Two design choices make scoring fair and hard to game:

  • The dataset is regenerated for every run. Tool cases are paraphrased and the memory “haystack” is reassembled with distractors and fresh timestamps, so there is no static answer key. Memorizing the benchmark doesn’t help — only a genuinely good memory pipeline scores well.
  • Multiple validators, median score. Several assigned validators each run your harness on their own seed and post a signed score. The result is finalized on the median, and validators recompute weights from the same public ledger with the same open-source function — so no single validator decides your fate.

The composite score

Each run produces a composite in [0, 1], blending correctness and memory:

composite = 0.6 × tool_mean + 0.4 × memory_mean
  • tool_mean — tool-calling / routing accuracy: did the harness call the right memory tools with the right arguments?
  • memory_mean — memory recall: did it surface the correct memory for each question (LLM-judged)?
  • Latency — the median per-case wall-clock is measured and reported alongside. Keep your harness fast; a correct-but-slow harness leaves points on the table.
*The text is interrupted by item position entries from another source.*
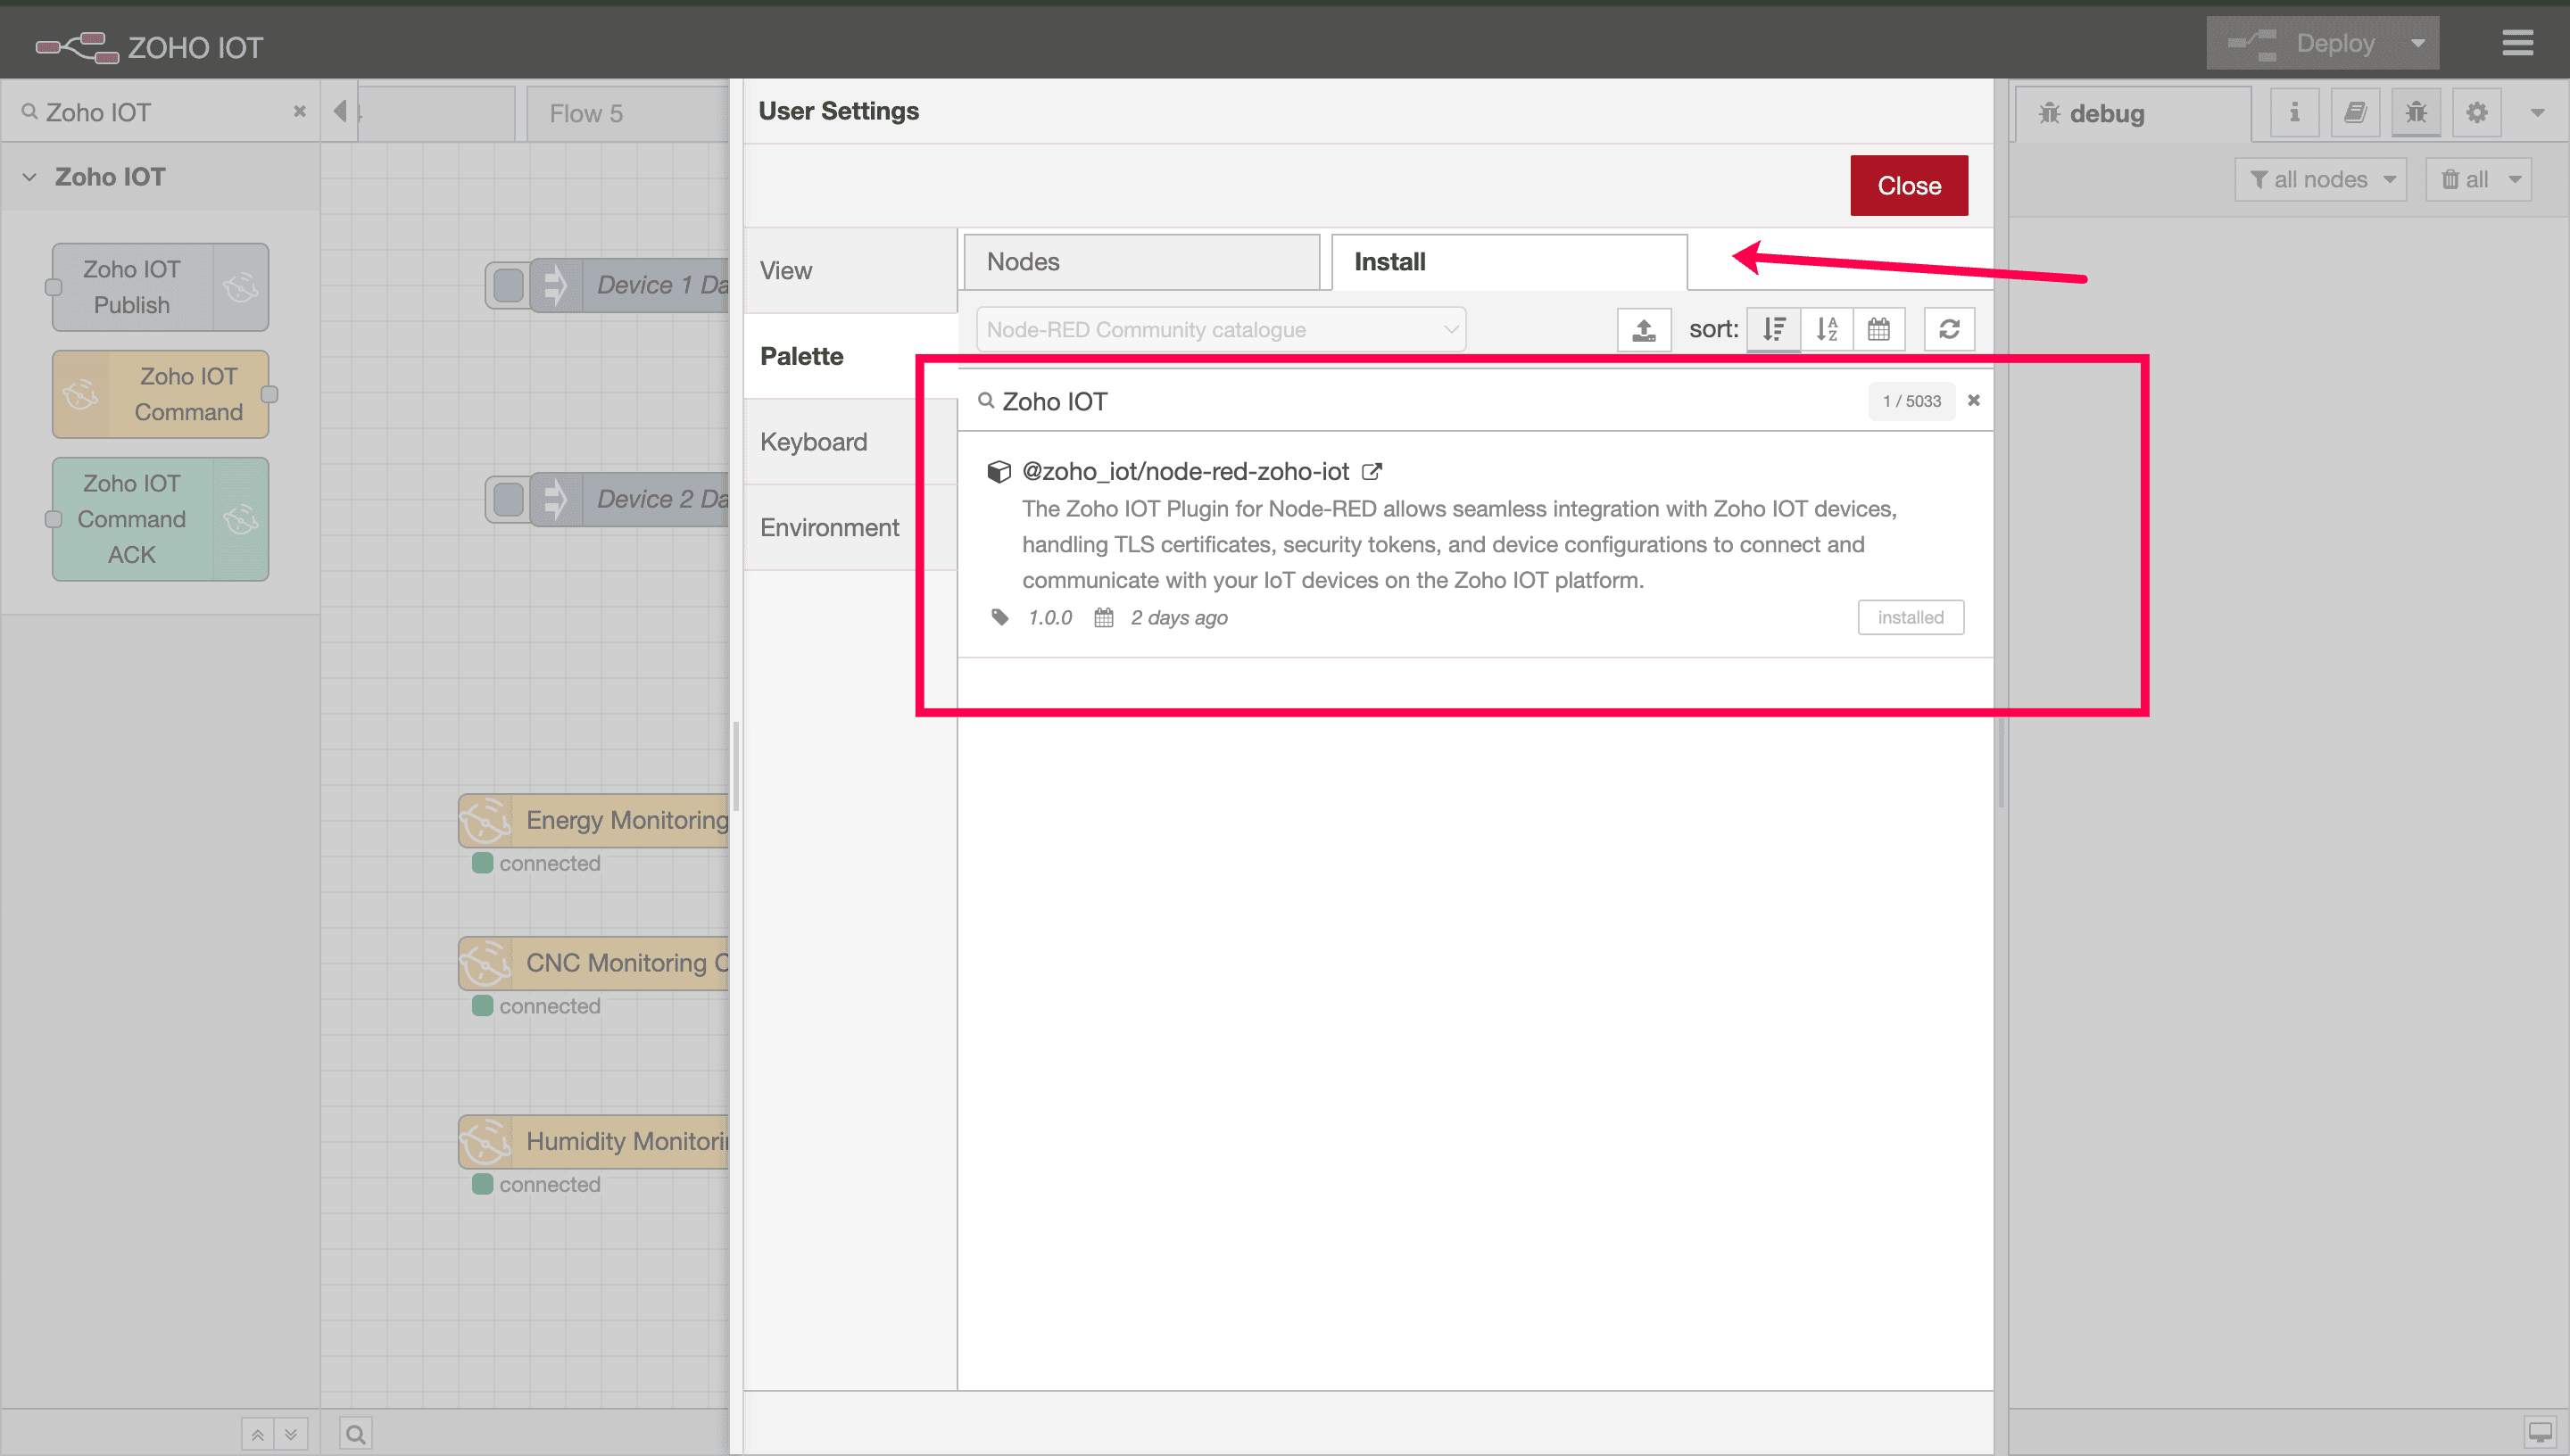This screenshot has width=2570, height=1456.
Task: Open the configuration nodes gear icon
Action: click(x=2476, y=112)
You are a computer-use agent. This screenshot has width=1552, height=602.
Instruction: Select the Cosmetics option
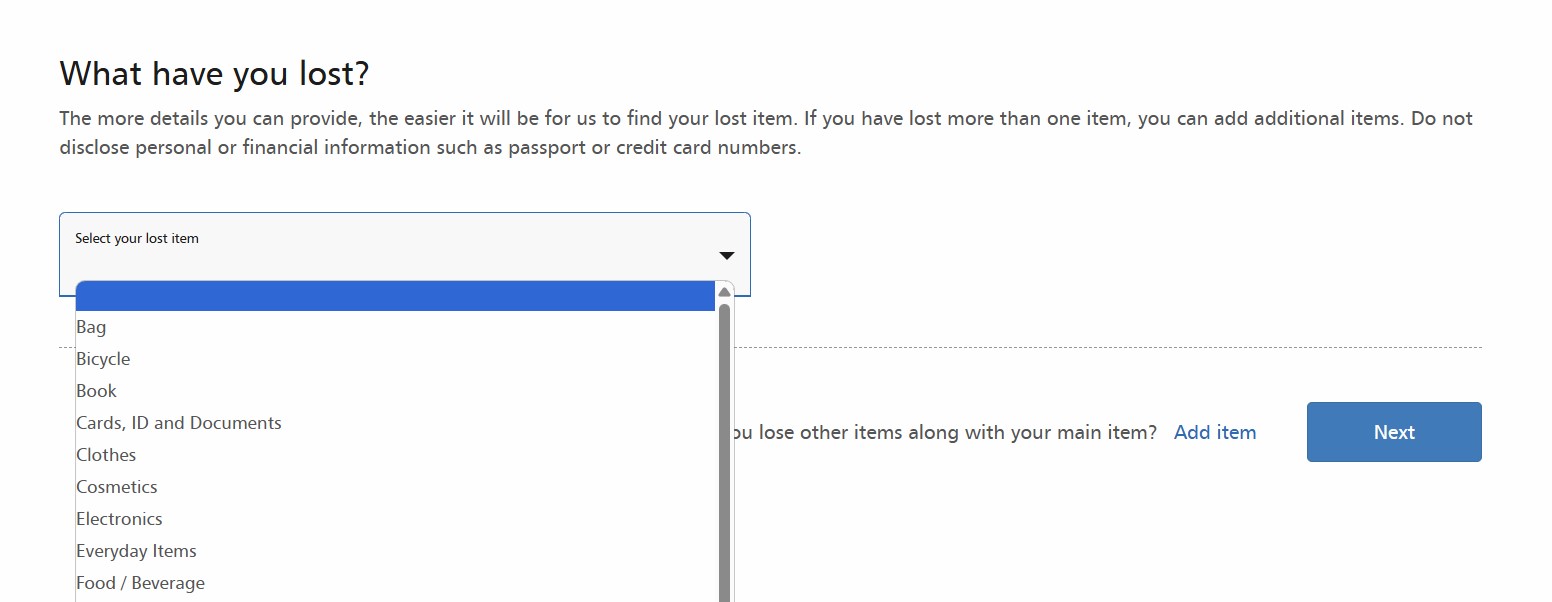tap(396, 487)
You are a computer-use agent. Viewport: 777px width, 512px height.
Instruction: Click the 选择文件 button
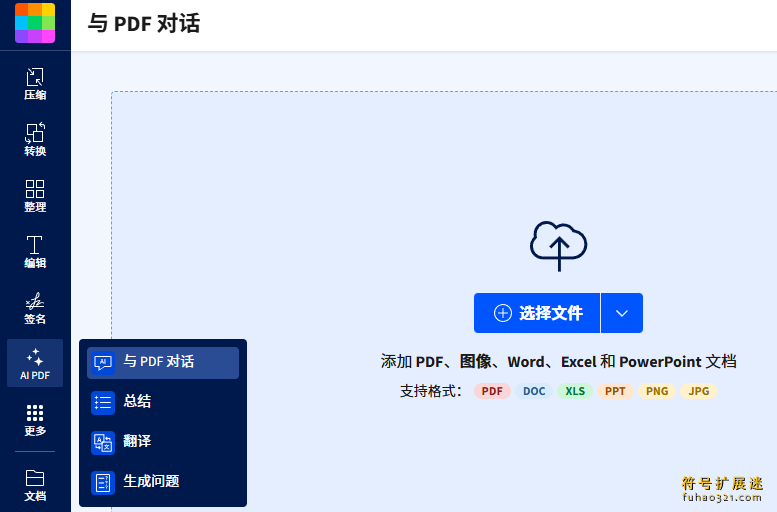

The same composite is what you see when you practice off-chain with the starter kit, so your practice number and your on-chain number are directly comparable.

From score to emissions

Winner-take-most. Only positive composites earn weight, and emissions concentrate on the top harness. A small, real improvement over the field can be the difference between most of the subnet’s emissions and none — this is a benchmark race, not a participation pool.

The exact weight curve is part of the incentive mechanism and is being finalized ahead of launch; expect a steep, top-heavy distribution. The score ledger is public, so you can always see where you stand and by how much you need to improve.

How to climb

  • Raise recall first. memory_mean and tool_mean are where the points are. Better embeddings, ranking, subject handling, and reranking all move these.
  • Watch latency. A heavier pipeline that barely improves recall can be a net loss once speed is weighed.
  • Measure on full before you submit. Small runs are for fast iteration; a full practice run is the closest proxy to an on-chain evaluation.
  • Resubmit to climb. Each submission is a fresh, independent evaluation. When you have a better harness, submit it — but remember each on-chain submission costs a fee, so prove it off-chain first.

Status

The scoring design above — DittoBench, the composite formula, multi-validator median finalization — is implemented in the practice bench and in the validator pipeline that is rolling out for launch. The precise on-chain weight/emissions curve is being finalized; treat the mechanics here as the current design and confirm against the subnet repos and announcements before a high-stakes submission.